Existe uma lista de 25 achivements que Janette (sim, eu sei que o nome que o jogo dá é Josette, mas eu gosto mais do meu jeito) pode atingir e apenas alguns deles são obrigatórios para terminar o jogo. Coisas como aprender a cumprimentar, aprender a tomar banho ou estrelar um filme. Alguns poucos desencadeam minigames em particular (como o labirinto 3D de explorar a mina) ou pescar peixes e tesouros com o submarino, mas a imensa maioria desses eventos são feitos indo nos locais certos na ordem certa e quando necessário voltando pra casa pra você ensinar ela a usar um item comprado no shop.
VOCÊ NÃO PARECE REALMENTE EMPOLGADO COM ESSA ESTRUTURA, DEU PRA NOTAR...
Então, Jorge, esse é o negócio: eu não tenho problema o jogo ser essencialmente uma visual novel com frescuras extras. Juro pra você que não tenho, alguns dos jogos que mais mexeram comigo são visual novels (como Katawa Shoujo ou Saya no Uta), mas esse é o negócio: uma visual novel é tão boa quanto sua escrita, e WPJ2 não é particularmente bem escrito ou sequer particularmente interessante.
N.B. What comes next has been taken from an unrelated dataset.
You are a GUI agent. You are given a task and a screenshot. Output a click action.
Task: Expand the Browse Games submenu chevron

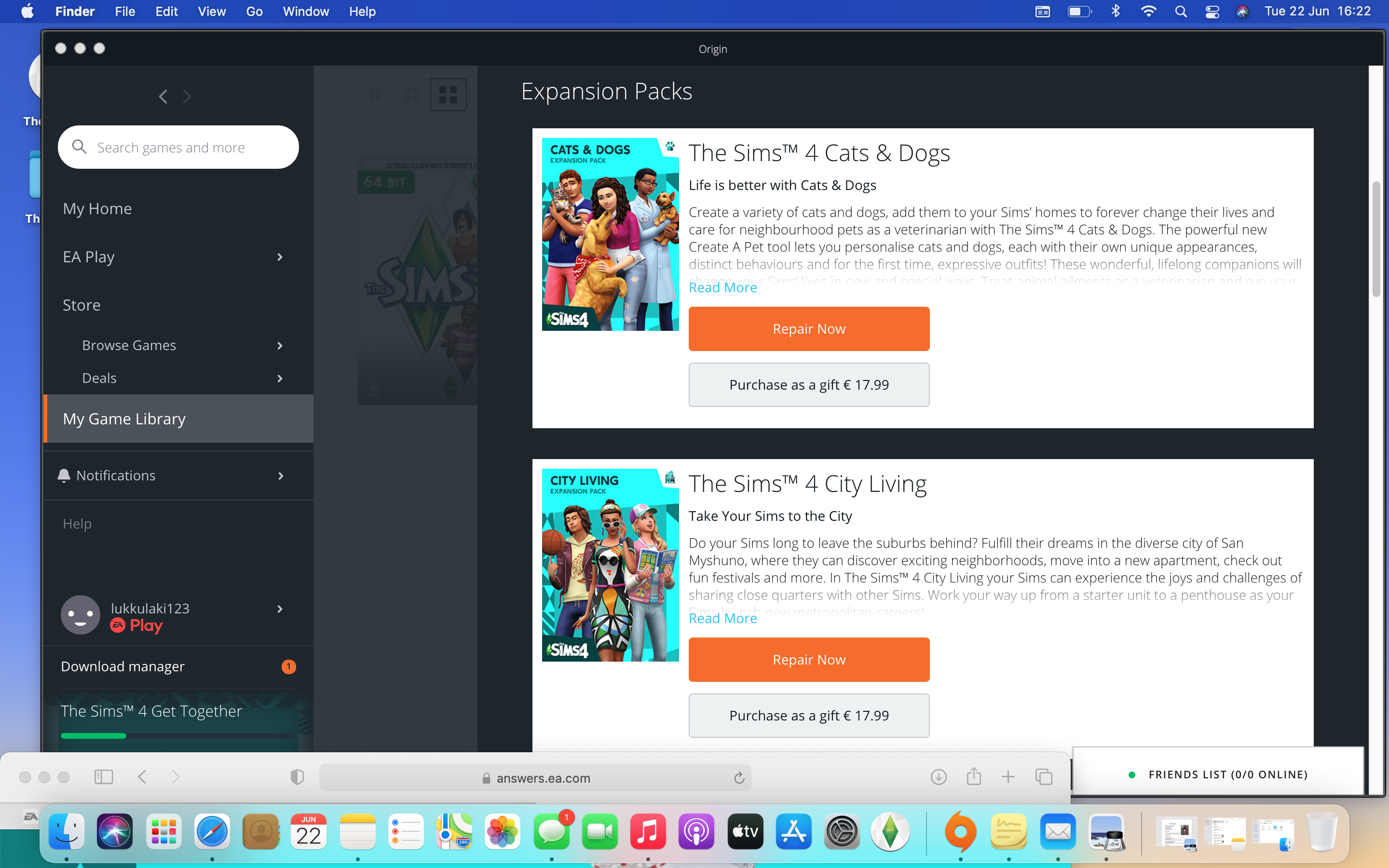(x=280, y=346)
O primeiro jogo tinha aventuras bobas com Pino aprendendo a fazer coisas e se metendo em confusões simples, mas tinha também temas pesados. Esse jogo não. Pra vc ter uma ideia, o fato de que Janette é uma gijin (os androides desse mundo que foram criados para trabalho escravo e por isso recebem muito preconceito) não é abordado em nenhum momento até a reta final. Ela apenas "esconde isso" e não se toca no assunto. O jogo não é sobre isso.
MAS ENTÃO SOBRE O QUE O JOGO É?
Heh, não muita coisa. O jogo se passa numa ilha ocupada por um invasor militar, mas não tem muito nisso que todas as obras de "império maligno do mal que odeia o bem" já não tenham coberto antes. Alguns NPCs tem alguns objetivos menores, mas nada realmente chocante ou que se ligue a muita coisa (um pescador está tendo sua pesca roubada por um gato e vc tem que ajudar ele, a dona do bar quer te ensinar a cozinhar para impressionar um crítico culinário, etc).
Enquanto existe um plot maior envolvendo o império maligno do mal que odeia o bem, o cozimento da coisa toda tem muita cara de "continuação lançada direta para DVD". O que é definitivamente uma pena, Janette é tão doce e inocente que é difícil não gostar dela pelo menos um pouco, e os devs claramente colocaram muito esforço nas rotinas de programação dela. Ela definitivamente merecia um jogo mecanicamente melhor, ou pelo menos narrativamente mais interessante.
Infelizmente, esse jogo não é nenhum dos dois.